The legislator added that the sailing rally “means a lot” to his family.
“Mr. Wagner provided opportunities for our family in terms of employment — which, in turn, my grandfather provided opportunities economically for the East End and Long Look community and for us as a family,” he said.
‘All one people’
Shamora Penn-Maduro, who manages Trellis Bay Market Bar & Grill, was one the first people to meet the Polish sailors when they first arrived in the VI in 2011.
Now, she helps coordinate the rally.
“As you know, the BVI is one of the sailing capitals in the world, so this event creates a blend of Pole culture and the BVI community, which is a good thing,” said Ms. Penn-Maduro, who is a granddaughter of Obel Penn.
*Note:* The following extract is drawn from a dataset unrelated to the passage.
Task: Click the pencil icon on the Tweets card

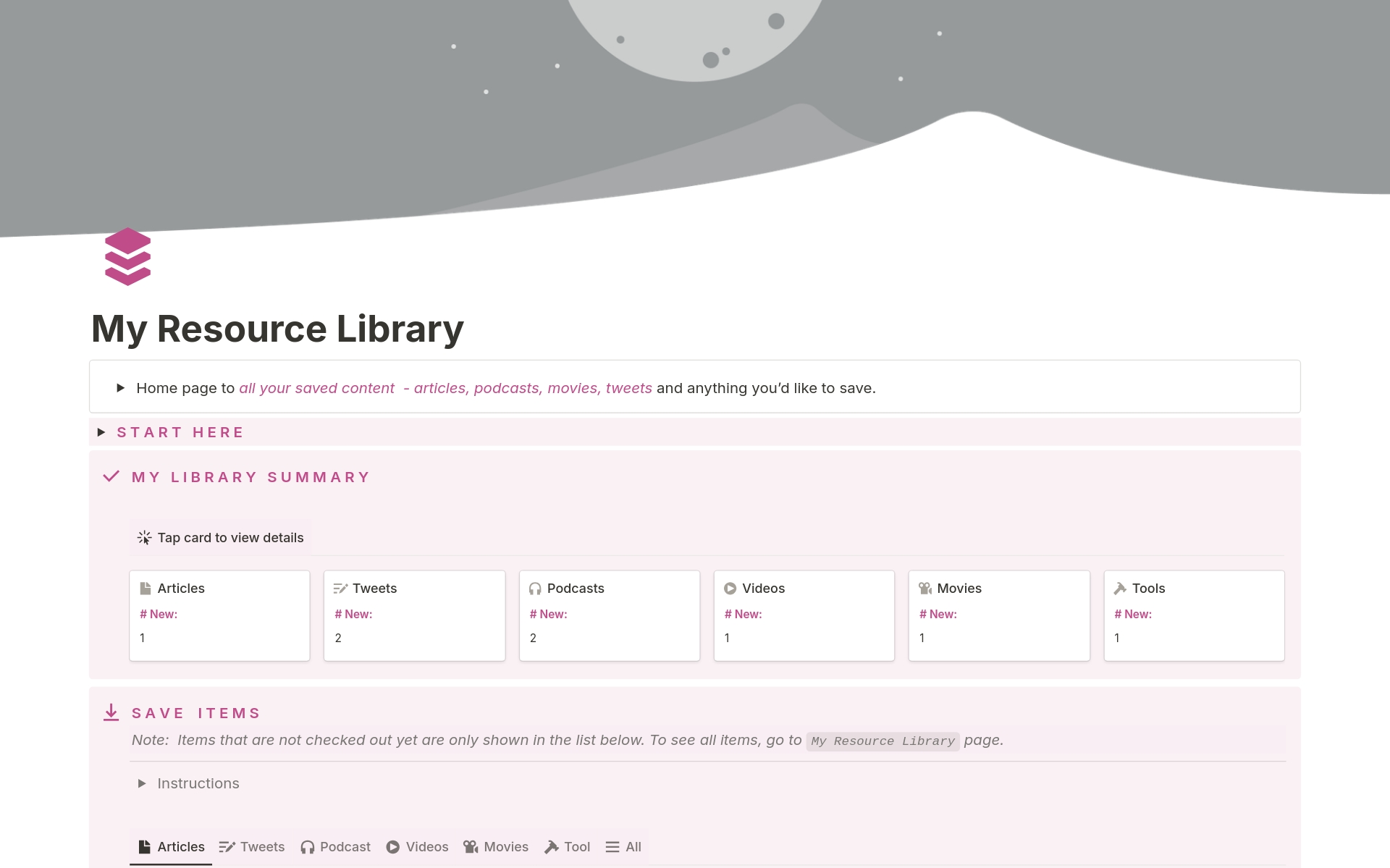Action: [x=341, y=588]
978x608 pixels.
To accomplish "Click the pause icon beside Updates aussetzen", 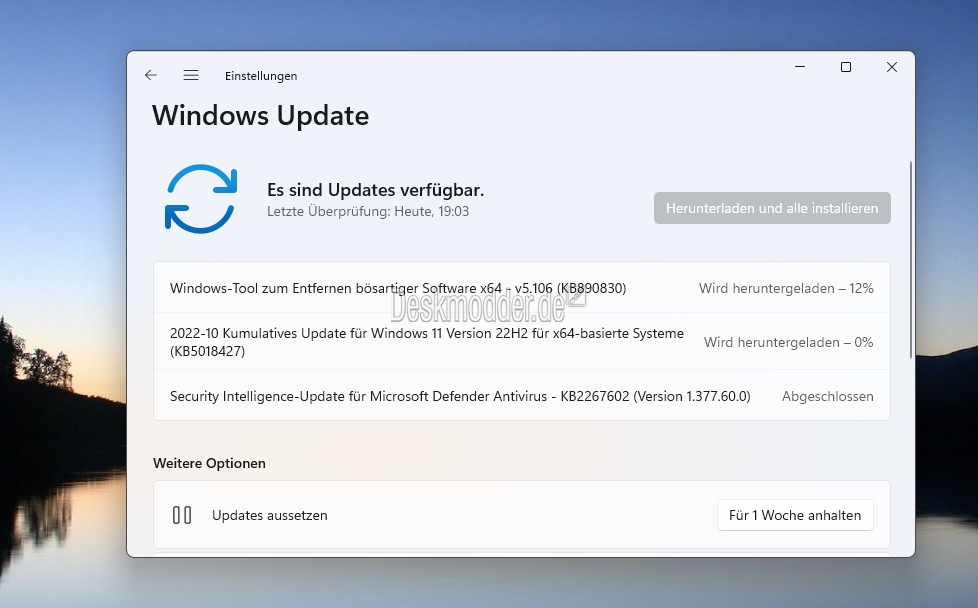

“It gives us [BVI] a chance to learn about the Pole culture and their love for sailing, and with this event it enhances everything when our cultures combine. This event is about our cultures, the mixture, and how we are all one people. That’s something that I love about this event.”
At age 20, Mr. Wagner left Poland in 1932 and sailed around the world in stages over the next six years.
After that, World War Two prevented him from returning to Poland, and he traveled to England in 1939. There, he met his wife, and the two later came to the VI in 1949.
Mr. Wagner’s achievements were unknown to Poland until many years later, and he spent more than ten years in the VI.
During that time, he assisted in the construction of houses, a harbour seaport, and the first aircraft runway, which eventually became the Beef Island Airport.
He also established boating businesses including the shipyard in Trellis Bay.
This story has been edited to correct an editing error that inaccurately portrayed the chronology of Mr. Wagner’s time in London.